> [WHAT NEEDS TO BE DONE]: Lines from the top of the entries through the line that has "Click the change type arrows icon" must be duplicated exactly, and no others.

BEGIN PROVIDED ENTRIES

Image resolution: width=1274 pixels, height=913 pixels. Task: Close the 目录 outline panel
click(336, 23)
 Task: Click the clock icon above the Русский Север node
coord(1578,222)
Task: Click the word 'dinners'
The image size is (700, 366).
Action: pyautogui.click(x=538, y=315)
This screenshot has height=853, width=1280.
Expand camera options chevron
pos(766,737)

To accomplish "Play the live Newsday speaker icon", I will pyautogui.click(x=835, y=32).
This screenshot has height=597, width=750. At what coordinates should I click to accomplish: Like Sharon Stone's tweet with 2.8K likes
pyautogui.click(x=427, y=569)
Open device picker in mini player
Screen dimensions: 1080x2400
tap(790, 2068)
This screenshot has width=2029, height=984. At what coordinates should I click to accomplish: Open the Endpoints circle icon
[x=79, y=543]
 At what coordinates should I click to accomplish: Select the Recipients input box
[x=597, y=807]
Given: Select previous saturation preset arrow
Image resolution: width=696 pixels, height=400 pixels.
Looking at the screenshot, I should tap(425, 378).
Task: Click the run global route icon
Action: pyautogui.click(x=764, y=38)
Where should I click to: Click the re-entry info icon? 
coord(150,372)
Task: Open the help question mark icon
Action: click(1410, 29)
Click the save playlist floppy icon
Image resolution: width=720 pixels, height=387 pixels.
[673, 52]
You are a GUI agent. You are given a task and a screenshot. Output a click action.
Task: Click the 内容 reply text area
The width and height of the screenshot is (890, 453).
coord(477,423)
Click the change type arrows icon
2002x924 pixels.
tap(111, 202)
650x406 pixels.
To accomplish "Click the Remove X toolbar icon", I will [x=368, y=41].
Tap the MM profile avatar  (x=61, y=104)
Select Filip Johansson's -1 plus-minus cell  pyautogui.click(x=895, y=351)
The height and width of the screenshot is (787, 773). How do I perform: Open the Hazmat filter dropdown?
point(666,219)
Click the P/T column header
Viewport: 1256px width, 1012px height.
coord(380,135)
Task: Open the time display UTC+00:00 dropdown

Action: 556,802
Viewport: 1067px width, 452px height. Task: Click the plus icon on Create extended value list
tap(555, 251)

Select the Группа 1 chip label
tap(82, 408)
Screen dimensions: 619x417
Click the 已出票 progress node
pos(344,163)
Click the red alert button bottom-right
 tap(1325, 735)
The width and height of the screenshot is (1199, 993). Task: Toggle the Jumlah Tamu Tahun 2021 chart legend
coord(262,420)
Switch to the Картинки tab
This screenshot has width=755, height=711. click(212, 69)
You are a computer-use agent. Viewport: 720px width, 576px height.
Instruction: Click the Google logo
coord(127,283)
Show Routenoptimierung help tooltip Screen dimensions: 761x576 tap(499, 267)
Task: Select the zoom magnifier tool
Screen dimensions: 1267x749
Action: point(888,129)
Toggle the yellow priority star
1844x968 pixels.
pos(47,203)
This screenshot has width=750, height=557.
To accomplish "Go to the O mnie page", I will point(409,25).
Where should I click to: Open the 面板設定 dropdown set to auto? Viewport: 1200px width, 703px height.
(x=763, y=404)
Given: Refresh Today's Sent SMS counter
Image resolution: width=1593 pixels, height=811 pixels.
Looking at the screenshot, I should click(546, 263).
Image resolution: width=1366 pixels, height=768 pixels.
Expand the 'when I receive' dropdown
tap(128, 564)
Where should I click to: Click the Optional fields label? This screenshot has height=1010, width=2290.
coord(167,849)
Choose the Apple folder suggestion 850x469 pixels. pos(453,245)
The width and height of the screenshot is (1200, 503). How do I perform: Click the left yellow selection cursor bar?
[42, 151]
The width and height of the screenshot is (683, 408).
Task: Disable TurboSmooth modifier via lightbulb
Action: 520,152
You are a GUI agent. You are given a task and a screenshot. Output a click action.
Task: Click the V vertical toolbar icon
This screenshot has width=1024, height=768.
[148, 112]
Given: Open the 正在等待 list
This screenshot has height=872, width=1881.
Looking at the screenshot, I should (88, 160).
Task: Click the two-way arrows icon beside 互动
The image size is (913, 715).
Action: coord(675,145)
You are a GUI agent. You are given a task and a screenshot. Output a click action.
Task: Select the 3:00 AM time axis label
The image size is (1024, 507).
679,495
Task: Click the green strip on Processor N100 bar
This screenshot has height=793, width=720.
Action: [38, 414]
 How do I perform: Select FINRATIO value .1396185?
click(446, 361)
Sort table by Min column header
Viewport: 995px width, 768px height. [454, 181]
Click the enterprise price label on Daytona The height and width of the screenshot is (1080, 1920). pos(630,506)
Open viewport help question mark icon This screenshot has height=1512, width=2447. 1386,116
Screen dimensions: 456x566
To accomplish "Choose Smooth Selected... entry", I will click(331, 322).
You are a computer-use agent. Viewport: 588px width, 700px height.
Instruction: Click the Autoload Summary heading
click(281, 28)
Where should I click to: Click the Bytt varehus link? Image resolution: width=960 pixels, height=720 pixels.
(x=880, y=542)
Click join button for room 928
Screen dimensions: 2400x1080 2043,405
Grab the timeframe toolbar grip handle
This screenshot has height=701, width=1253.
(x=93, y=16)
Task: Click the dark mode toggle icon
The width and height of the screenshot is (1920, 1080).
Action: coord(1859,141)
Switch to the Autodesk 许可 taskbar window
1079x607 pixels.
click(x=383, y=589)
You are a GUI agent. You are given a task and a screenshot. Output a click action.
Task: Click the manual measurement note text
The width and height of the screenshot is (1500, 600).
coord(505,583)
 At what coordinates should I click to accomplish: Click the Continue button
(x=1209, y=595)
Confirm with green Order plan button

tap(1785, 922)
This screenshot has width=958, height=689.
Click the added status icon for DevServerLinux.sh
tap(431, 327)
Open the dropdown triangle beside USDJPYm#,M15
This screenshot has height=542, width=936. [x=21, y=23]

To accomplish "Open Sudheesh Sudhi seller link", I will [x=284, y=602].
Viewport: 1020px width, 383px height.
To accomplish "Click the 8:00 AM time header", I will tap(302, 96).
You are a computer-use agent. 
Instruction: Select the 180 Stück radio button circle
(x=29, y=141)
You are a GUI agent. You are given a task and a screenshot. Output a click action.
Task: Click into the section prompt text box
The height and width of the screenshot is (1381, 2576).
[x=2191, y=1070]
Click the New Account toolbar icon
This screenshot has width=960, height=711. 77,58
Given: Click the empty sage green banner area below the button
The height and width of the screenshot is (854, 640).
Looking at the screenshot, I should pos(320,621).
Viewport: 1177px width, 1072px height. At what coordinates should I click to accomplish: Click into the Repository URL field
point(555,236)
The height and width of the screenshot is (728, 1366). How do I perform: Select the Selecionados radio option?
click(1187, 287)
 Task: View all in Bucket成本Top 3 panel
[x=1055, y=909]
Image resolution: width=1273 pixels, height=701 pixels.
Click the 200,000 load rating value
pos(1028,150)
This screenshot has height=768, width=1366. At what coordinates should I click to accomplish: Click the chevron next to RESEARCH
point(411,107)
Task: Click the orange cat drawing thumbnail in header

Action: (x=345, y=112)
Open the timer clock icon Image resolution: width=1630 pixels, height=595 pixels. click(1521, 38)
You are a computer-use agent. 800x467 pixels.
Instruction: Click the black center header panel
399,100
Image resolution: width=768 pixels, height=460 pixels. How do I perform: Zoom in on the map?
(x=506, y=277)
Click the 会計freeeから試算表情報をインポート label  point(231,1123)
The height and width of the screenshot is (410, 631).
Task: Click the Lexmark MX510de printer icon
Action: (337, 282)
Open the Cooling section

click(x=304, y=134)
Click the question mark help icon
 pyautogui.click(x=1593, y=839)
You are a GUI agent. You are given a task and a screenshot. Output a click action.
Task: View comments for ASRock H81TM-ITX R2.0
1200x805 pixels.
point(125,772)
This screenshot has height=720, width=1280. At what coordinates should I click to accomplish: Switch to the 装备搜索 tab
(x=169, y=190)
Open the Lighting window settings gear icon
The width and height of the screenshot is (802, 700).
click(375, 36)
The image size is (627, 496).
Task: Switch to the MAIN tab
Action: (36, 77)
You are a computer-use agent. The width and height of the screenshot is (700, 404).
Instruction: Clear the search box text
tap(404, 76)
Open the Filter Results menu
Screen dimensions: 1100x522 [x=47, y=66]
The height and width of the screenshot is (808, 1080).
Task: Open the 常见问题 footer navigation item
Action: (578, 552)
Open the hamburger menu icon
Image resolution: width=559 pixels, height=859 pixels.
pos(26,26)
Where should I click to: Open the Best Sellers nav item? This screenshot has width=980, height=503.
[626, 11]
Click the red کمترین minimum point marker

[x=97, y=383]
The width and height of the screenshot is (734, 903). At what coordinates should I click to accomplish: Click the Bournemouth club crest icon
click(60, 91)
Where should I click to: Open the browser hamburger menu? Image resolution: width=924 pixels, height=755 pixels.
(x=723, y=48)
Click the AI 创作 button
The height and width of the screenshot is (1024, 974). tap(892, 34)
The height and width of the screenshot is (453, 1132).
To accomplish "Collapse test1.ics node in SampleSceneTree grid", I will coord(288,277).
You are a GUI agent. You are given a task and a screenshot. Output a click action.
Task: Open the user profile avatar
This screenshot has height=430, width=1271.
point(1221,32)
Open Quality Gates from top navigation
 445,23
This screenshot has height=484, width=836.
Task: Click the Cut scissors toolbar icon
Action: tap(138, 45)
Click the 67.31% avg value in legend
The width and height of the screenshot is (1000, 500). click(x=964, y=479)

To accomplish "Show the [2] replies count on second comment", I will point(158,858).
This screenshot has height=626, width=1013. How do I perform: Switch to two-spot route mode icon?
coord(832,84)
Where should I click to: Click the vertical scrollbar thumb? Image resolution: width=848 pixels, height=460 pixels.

END PROVIDED ENTRIES

> [EXERCISE ANSWER]:
Image resolution: width=1274 pixels, height=913 pixels. Task: Close the 目录 outline panel
click(336, 23)
 Task: Click the clock icon above the Русский Север node
coord(1578,222)
Task: Click the word 'dinners'
The image size is (700, 366).
Action: pyautogui.click(x=538, y=315)
This screenshot has height=853, width=1280.
Expand camera options chevron
pos(766,737)

To accomplish "Play the live Newsday speaker icon", I will pyautogui.click(x=835, y=32).
This screenshot has height=597, width=750. At what coordinates should I click to accomplish: Like Sharon Stone's tweet with 2.8K likes
pyautogui.click(x=427, y=569)
Open device picker in mini player
Screen dimensions: 1080x2400
tap(790, 2068)
This screenshot has width=2029, height=984. At what coordinates should I click to accomplish: Open the Endpoints circle icon
[x=79, y=543]
 At what coordinates should I click to accomplish: Select the Recipients input box
[x=597, y=807]
Given: Select previous saturation preset arrow
Image resolution: width=696 pixels, height=400 pixels.
Looking at the screenshot, I should tap(425, 378).
Task: Click the run global route icon
Action: pyautogui.click(x=764, y=38)
Where should I click to: Click the re-entry info icon? 
coord(150,372)
Task: Open the help question mark icon
Action: click(1410, 29)
Click the save playlist floppy icon
Image resolution: width=720 pixels, height=387 pixels.
[673, 52]
You are a GUI agent. You are given a task and a screenshot. Output a click action.
Task: Click the 内容 reply text area
The width and height of the screenshot is (890, 453).
coord(477,423)
Click the change type arrows icon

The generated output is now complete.